Extract every line of text from the records below verbatim, leaving out the pictures.

- Data shown:
○ ○ ○

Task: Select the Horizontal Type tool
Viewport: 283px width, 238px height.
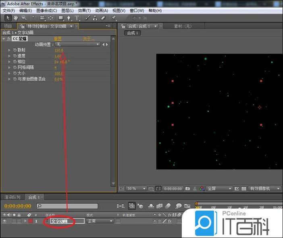Action: (77, 18)
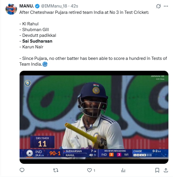Like the tweet with the heart
The width and height of the screenshot is (173, 177).
89,170
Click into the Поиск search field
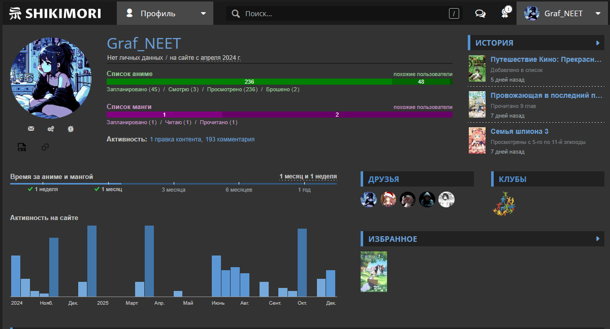This screenshot has width=610, height=329. pyautogui.click(x=343, y=14)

○ ○ ○

- The reply:
Task: Select the Horizontal Type tool
Viewport: 283px width, 238px height.
Action: (77, 18)
Like the tweet with the heart
The width and height of the screenshot is (173, 177).
89,170
Click into the Поиск search field
This screenshot has width=610, height=329. pyautogui.click(x=343, y=14)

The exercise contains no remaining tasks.